The head has two pairs of sensory antennae and a pair of eyes on movable stalks. The appendages of the thorax include four pairs of walking legs and one pair of claw bearing arms, which it extends in front of its body while moving. These strong pinchers are specialized for cutting, capturing food, attack, and defense. Crayfish have a hard outside skeleton which provides protection and allows movement, but limits growth. As a result, the crayfish regularly gets too big for its skeleton, sheds it, and grows a new larger one. This is called molting and occurs six to ten times during the first year of rapid growth, but less often during the second year. For a few days following each molt, crayfish have soft exoskeletons and are more vulnerable to predators. 

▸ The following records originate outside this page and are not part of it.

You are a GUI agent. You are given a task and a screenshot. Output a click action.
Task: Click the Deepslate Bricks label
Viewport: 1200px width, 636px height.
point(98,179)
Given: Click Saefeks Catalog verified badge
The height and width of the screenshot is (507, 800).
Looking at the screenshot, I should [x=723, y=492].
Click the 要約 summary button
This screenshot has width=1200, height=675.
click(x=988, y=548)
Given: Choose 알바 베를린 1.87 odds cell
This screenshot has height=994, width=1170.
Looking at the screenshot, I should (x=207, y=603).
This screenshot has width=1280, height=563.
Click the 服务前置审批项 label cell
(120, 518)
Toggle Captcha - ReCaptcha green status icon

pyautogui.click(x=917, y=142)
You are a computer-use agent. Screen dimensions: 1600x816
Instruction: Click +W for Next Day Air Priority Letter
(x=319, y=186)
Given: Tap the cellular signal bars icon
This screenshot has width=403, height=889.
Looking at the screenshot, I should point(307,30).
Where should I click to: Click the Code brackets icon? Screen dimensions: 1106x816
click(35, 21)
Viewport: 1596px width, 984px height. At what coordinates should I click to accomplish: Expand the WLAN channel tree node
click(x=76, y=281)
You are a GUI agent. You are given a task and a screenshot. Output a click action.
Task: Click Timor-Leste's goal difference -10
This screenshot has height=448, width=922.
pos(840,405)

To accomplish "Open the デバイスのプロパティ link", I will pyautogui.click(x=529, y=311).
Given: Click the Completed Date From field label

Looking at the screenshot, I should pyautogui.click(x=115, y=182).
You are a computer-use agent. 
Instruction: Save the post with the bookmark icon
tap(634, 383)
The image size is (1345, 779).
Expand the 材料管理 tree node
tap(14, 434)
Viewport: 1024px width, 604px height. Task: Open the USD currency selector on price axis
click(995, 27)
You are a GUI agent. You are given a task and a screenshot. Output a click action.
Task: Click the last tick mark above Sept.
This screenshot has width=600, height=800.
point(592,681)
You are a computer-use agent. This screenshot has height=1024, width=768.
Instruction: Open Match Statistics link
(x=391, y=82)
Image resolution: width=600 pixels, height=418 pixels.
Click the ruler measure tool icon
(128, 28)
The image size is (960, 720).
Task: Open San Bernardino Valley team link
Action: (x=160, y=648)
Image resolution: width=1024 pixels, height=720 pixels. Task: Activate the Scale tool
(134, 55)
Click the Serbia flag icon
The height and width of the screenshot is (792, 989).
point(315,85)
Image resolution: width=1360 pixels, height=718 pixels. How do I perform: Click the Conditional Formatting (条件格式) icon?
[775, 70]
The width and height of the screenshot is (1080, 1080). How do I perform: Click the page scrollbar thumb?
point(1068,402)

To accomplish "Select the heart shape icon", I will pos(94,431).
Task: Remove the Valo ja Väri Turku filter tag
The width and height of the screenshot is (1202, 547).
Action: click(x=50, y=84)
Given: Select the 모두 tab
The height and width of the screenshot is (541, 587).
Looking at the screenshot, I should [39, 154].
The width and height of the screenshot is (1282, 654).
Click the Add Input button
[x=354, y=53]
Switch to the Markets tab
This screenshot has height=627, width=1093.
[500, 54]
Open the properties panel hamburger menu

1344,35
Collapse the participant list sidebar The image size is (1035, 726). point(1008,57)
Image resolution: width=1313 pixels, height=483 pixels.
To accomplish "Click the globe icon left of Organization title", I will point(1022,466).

Arizona is the only state with no native crayfish species, they were introduced by government agencies to control weeds and to feed bass and fishermen as bait. Unfortunately they have thrived and their presence has decimated aquatic plants and animals throughout the state. The AZ Department of Game and Fish has a brochure with additional information as well as tips for catching and cooking crayfish.

Crayfish prefer permanent, well-oxygenated ponds, lakes, rivers and streams with substrates of silt or rocks. They can live in water as shallow as a few inches to as deep as 100 feet and will tolerate water temperatures ranging from 33.8-89.6 F.

Crayfish are opportunistic feeders, eating both plants and animals, and can quickly outgrow predation by most fishes. They eat just about anything they can put their claws around, including aquatic plants, larval fish, snakes, turtles, insects and other invertebrates.Since Arizona has few natural agents to control them, crayfish populations have exploded. They have been implicated in a number of native species declines in Arizona, including leopard frogs, mud turtles, and endangered fish species such as the Little Colorado spinedace.